### Gegebener Text
--- --- ---

Für Matthias Wolter gehören all diese Maßnahmen im Prinzip zum normalen Alltag eines Betriebsinhabers. „Der ist immer wie ein Kapitän, der möglichst vorausschauend zu fahren und allen Untiefen auszuweichen versucht. Erst dann zu handeln, wenn das Schiff bereits ein Leck hat, wäre die schlechteste Option.“

Doch die Lage ist misslich: Helfen soll die finanzielle Unterstützung durch die Staatsregierung. Der Haken dabei: Wie Wolfgang Sattelberger sagt, ist bei den Bäckereien bislang von den beantragten Soforthilfen nichts angekommen. „Der April wird gerade so zu überstehen sein“, sagt er, „im Mai aber muss das Geld fließen, sonst wird es wirklich eng. Und sollte sich die gegenwärtige Situation bis in den Sommer oder gar Frühherbst hineinziehen, dann müssten die Beträge, die derzeit in der Größenordnung von 15000 Euro bis 30000 Euro liegen, wohl mindestens verdoppelt werden.

Soforthilfe bringt
kaum Entlastung

Manche, wie Christian Bauer von der Bäckerei Bauer, die in der Stadt zwölf Filialen betreibt, sehen die Zukunft auch dann noch skeptisch: Selbst bei einer Verdoppelung der finanziellen Hilfe sei das auf diesen Zeitraum gesehen nur ein Tropfen auf dem heißen Stein, der nicht wirklich helfe: „Das verpufft einfach.“ Seine Prognose ist deshalb nicht wirklich optimistisch: „Man muss davon ausgehen, dass trotz der Unterstützungsmaßnahmen nicht alle Bäckereien überleben werden.“ Besonders schlimm für ihn wäre, wenn das Herbstfest ausfallen würde. Denn Bauer beliefert die Veranstaltung, insbesondere die Auerbräu-Festhalle. Er hat vor dem Festzeltgelände zudem eine Filiale, die normalerweise zur Herbstfestzeit ebenfalls deutlich erhöhte Umsätze macht.

--- --- ---

### Gegebene Zeilen
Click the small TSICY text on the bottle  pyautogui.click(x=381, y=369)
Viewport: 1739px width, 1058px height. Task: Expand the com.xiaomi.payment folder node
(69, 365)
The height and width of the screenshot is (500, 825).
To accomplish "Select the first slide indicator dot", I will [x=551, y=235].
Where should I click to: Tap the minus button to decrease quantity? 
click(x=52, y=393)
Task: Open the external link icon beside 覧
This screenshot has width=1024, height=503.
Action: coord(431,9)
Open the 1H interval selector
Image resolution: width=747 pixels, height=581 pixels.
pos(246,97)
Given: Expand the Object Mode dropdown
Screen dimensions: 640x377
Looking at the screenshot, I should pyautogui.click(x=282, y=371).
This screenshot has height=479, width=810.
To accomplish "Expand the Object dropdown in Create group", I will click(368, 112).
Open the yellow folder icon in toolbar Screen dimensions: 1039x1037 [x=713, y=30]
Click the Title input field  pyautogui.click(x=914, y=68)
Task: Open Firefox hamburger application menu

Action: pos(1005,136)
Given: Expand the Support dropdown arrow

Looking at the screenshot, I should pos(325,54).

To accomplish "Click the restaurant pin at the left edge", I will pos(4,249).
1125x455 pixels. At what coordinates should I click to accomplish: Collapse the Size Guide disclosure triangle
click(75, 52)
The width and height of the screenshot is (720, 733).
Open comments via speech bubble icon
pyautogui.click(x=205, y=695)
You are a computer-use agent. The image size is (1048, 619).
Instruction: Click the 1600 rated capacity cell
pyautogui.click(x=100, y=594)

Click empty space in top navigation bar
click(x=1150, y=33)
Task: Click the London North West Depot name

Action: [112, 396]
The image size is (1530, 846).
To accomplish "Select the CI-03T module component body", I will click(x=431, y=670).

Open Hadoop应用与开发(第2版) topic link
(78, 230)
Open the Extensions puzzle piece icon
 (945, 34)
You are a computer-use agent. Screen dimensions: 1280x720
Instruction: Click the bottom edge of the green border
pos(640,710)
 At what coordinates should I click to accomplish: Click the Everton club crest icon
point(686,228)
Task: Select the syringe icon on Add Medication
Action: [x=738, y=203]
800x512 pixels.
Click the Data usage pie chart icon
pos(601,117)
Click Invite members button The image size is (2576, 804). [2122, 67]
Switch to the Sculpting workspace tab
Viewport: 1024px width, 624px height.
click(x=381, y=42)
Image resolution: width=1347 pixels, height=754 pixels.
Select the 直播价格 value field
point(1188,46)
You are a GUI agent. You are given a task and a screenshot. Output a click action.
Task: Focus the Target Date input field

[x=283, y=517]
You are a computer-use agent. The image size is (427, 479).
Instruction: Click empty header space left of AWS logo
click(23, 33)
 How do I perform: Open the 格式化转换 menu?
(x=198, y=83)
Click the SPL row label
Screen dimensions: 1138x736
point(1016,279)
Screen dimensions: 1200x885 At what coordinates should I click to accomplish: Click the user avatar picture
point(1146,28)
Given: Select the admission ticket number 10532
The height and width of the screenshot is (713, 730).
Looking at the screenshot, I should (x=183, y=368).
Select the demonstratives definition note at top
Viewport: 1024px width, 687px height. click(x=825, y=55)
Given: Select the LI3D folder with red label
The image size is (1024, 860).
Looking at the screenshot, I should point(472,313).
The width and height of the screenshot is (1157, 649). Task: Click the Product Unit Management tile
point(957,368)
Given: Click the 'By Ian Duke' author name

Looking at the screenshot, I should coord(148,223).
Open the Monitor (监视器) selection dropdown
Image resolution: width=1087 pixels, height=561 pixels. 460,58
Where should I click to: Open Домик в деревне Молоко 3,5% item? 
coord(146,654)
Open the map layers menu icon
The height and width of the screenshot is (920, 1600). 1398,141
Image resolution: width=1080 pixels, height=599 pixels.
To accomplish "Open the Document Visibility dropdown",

--- --- ---

### Aufgaben
1 - Nenne alle Personen, die der Text über die Lage der Bäckereien mit Vor- und Nachnamen anführt.
2 - Führe den Text über die Lage der Bäckereien im Anschluss an seinen letzten Satz fort.

### Lösungen
1 - Matthias Wolter, Wolfgang Sattelberger, Christian Bauer

2 -
Verluste aufgrund
von Fest-Absagen

Zum möglichen Ausfall des Rosenheimer Herbstfestes kommt, nach seiner Aussage, hinzu, dass viele kleinere Feste ausfallen werden: Maibaumaufstellen, Vatertag, Seefeste, Christi Himmelfahrt, Feuerwehrfeste, Vereinsfeste – das sind alles Ereignisse, die den Bäckereien vor Ort normalerweise gute und wichtige Umsätze bescheren.

Bauer spricht von einem mittleren fünfstelligen Betrag, der ihm allein durch den Wegfall solcher Veranstaltungen in diesem Jahr fehlen könnte.

Hoffnung auf
Rückkehr der Kunde

Wenigstens haben die Bäckereien nicht die Sorge, die viele andere kleine Geschäfte umtreibt: ob nach dem „Lockdown“ die Kunden auch zurückkommen werden oder endgültig an den Internethandel oder im Fall der Bäckereien an die Discounter verloren sind. „Unsere Kunden kommen zurück“, da ist sich Matthias Wolter sicher.

Obermeister Wolfgang Sattelberger aber wünscht sich, die Kunden in den Bäckereien in Rosenheim würden gar nicht erst ausbleiben, und es geht dabei, nach seiner Aussage, durchaus um jeden einzelnen und auch um vermeintlich kleine Einkäufe.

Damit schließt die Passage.